Here are a few examples of positions that use this skill set:

Chief operating officer

A COO works alongside other senior leaders to make an organisation’s strategic decisions, then builds the systems that turn those decisions into reality. They’re typically responsible for internal management structures, establishing a team’s culture, and setting up processes for hiring, compensation, events, etc. In short, a COO multiplies the output of the entire organisation and makes growth possible.

This job requires especially strong analytical reasoning and strategic judgement. As one expert told us, it often resembles what strategy consultants are brought in to do in other industries — figure out what’s happening, how things work, and how to improve processes — but the COO stays to lead the implementation.

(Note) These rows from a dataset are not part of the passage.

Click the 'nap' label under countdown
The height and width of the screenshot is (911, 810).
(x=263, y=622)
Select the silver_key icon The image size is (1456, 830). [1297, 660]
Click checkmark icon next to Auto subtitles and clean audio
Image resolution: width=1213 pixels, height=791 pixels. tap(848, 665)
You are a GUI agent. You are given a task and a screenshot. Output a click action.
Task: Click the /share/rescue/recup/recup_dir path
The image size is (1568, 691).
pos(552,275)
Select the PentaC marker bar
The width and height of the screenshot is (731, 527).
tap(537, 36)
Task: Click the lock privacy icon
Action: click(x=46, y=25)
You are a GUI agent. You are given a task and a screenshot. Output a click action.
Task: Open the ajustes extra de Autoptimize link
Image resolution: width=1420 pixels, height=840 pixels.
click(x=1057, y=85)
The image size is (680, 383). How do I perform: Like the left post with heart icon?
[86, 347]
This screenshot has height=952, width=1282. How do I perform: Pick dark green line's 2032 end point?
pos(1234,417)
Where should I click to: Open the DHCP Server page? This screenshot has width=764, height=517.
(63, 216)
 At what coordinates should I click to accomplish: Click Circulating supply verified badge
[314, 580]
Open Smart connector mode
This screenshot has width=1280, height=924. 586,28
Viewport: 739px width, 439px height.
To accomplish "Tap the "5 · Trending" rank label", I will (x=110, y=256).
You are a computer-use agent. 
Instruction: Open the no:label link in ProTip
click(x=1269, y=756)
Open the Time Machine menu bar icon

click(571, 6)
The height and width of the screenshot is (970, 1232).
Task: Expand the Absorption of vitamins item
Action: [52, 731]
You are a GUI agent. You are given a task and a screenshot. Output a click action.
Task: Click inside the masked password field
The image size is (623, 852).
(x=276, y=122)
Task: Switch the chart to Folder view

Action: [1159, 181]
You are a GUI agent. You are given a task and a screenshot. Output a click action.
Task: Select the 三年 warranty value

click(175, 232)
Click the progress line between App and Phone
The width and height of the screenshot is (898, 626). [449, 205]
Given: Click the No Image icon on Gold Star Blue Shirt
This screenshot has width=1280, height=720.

What this looks like in practice depends heavily on the organisation’s size. In smaller teams, COOs may take on hands-on projects like leading hiring or running events — though ‘hard ops’ like payroll and taxes are almost always delegated to staff or external consultants. As an organisation grows, the COO might hire a director of operations or other direct reports to manage and oversee specific functions.

Chief of staff

A chief of staff’s responsibilities depend heavily on the principal they work for (usually a CEO or other executive) and the needs of the organisation. This title can describe many types of positions. However, all chiefs of staff enable leaders to do more and higher quality work.

Some chiefs of staff work across their principal’s portfolio — sitting in on most meetings and decisions, owning their inbox, and acting as an executor or thought partner across many projects. Others specialise, freeing up their principal’s time by owning a section of the portfolio themselves. This might involve directly managing some employees, running a hiring round, leading the CEO’s communications, etc. A chief of staff aims to eventually lead these projects with minimal supervision, deeply understanding the way their principal thinks and how they’d handle a given situation.

On either end of this spectrum, the value is the same: the opportunity cost of leadership time is enormous, and a good chief of staff can dramatically free up a leader’s time or multiply their output. One chief of staff told us they felt their work was impactful not just because they led an important hiring round and drafted public communications for their CEO, but because this allowed their CEO to focus on more urgent strategic issues. All the roles described in this career review have this ‘multiplier’ mindset, but it’s particularly useful for chiefs of staff.

Talent director or recruiting lead

As the thousands of roles we post on our job board each year demonstrate, finding new talent is a big task for the field of AI safety. Several leaders in the field told us that they need expert recruiters to help grow their work. A strong recruiter builds deep networks in AI safety, develops good taste about who would excel in a role and why, oversees active outreach to promising candidates, and serves as the project manager for hiring rounds.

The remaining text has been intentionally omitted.